-- Begin Dataset extract --

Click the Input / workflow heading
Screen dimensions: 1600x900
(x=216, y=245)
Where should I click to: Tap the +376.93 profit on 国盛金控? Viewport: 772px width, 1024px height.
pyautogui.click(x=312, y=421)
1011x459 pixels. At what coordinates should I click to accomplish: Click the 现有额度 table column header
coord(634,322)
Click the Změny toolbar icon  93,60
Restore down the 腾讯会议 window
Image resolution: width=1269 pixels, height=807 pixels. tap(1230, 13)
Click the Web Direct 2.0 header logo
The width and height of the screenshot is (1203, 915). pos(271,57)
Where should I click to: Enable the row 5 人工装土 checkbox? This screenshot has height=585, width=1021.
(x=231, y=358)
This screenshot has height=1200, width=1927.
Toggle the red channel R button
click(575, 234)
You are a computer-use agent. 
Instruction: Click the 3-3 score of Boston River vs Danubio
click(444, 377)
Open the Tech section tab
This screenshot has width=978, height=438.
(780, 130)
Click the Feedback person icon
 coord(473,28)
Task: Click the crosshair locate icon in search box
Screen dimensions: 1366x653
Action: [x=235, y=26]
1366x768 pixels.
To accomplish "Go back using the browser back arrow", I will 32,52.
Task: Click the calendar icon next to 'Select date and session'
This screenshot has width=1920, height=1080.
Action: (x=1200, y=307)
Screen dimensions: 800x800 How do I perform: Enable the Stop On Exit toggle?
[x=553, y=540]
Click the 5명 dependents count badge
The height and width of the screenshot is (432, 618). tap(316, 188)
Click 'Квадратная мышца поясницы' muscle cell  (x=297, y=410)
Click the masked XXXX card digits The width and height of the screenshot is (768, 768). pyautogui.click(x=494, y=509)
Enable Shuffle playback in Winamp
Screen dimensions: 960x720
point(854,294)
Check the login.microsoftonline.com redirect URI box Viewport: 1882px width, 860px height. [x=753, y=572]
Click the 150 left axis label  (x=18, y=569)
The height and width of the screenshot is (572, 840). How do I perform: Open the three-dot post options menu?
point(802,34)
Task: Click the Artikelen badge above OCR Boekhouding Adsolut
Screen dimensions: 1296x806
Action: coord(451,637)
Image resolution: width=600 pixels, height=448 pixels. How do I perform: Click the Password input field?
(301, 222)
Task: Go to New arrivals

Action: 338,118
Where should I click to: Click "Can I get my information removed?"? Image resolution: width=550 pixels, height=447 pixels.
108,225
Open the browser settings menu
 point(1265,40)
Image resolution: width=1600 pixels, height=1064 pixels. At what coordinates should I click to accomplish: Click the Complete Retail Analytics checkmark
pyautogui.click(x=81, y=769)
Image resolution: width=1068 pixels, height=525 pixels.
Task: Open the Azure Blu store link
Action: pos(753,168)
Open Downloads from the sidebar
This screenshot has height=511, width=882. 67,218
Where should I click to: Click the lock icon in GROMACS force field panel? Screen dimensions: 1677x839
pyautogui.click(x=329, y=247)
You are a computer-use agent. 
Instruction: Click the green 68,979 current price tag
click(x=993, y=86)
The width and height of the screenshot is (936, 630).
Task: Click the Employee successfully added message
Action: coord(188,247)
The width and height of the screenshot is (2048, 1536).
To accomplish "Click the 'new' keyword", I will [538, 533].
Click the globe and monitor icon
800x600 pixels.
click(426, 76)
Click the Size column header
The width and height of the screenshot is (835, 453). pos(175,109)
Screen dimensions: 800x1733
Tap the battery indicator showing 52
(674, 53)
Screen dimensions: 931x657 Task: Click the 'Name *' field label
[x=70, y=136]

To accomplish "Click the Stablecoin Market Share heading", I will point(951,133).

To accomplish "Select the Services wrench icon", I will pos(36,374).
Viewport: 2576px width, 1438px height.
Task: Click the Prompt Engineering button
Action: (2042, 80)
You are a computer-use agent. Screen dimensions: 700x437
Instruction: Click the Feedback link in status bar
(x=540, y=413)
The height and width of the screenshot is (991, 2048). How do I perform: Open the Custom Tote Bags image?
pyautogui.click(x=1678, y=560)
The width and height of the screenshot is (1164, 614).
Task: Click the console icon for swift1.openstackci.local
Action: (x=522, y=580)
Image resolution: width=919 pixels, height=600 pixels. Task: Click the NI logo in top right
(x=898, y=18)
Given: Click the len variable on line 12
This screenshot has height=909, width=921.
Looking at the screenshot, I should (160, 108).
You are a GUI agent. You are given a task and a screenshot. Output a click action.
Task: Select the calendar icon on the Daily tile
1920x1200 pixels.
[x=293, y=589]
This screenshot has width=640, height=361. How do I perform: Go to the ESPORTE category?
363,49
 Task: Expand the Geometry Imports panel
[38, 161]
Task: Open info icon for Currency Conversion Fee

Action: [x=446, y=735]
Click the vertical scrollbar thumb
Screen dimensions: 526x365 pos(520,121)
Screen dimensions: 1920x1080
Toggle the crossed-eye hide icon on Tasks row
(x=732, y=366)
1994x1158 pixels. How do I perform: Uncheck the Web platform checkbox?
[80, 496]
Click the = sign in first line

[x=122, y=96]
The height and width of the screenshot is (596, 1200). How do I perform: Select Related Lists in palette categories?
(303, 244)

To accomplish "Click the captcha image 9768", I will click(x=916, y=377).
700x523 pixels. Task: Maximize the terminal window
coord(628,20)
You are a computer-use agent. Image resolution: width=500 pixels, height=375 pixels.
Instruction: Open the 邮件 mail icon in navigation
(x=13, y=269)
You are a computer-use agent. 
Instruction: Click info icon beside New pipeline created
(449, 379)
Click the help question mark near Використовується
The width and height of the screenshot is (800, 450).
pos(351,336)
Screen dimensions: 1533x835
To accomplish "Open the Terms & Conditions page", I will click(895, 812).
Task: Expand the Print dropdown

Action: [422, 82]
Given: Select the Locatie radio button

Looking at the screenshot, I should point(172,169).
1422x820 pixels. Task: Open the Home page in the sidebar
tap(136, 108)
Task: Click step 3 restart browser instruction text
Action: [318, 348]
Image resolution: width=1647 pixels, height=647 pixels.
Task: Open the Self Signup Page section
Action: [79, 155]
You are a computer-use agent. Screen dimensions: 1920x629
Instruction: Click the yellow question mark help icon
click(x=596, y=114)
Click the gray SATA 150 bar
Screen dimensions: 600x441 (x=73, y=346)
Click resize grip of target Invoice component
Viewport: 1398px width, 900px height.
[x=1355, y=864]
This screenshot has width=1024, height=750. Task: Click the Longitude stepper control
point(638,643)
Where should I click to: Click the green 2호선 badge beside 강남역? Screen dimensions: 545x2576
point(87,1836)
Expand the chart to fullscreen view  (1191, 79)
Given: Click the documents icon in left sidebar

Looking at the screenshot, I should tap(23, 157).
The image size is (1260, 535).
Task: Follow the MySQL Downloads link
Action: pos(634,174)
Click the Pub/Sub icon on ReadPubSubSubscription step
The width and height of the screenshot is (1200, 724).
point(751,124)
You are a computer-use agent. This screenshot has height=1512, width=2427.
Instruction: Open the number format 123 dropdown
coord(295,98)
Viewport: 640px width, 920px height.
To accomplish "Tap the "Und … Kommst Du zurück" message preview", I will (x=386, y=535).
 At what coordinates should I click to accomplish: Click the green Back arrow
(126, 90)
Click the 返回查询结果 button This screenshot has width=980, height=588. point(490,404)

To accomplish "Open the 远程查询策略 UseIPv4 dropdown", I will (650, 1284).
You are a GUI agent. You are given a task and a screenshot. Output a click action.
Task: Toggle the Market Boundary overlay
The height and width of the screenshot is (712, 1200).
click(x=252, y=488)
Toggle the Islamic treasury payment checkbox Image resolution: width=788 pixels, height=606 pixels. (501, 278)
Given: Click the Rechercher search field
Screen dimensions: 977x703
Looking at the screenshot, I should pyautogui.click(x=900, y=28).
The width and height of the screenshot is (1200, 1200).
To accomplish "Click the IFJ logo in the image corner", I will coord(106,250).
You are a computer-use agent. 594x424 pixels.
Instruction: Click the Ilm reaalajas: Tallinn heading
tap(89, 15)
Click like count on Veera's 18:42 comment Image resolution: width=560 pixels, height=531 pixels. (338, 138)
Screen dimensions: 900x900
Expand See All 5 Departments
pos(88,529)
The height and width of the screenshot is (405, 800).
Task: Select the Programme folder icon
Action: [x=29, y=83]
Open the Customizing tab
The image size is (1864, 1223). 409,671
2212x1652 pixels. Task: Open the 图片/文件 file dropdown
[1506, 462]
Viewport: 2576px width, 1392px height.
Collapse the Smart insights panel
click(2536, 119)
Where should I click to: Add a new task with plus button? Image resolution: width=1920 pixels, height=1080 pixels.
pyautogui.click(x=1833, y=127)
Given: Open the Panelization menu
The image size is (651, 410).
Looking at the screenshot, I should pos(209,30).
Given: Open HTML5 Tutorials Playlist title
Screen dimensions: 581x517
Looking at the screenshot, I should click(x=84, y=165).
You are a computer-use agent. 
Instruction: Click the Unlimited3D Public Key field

-- End Dataset extract --

## Requirements
Rewrite the data above as a JSON list of strings with one string per line, skipping blank lines. Include only the lines from the line containing "Viewport: 2576px width, 1392px height." through the line containing "Looking at the screenshot, I should click(x=84, y=165).", both ends included.

## The response
[
  "Viewport: 2576px width, 1392px height.",
  "Collapse the Smart insights panel",
  "click(2536, 119)",
  "Where should I click to: Add a new task with plus button? Image resolution: width=1920 pixels, height=1080 pixels.",
  "pyautogui.click(x=1833, y=127)",
  "Given: Open the Panelization menu",
  "The image size is (651, 410).",
  "Looking at the screenshot, I should pos(209,30).",
  "Given: Open HTML5 Tutorials Playlist title",
  "Screen dimensions: 581x517",
  "Looking at the screenshot, I should click(x=84, y=165)."
]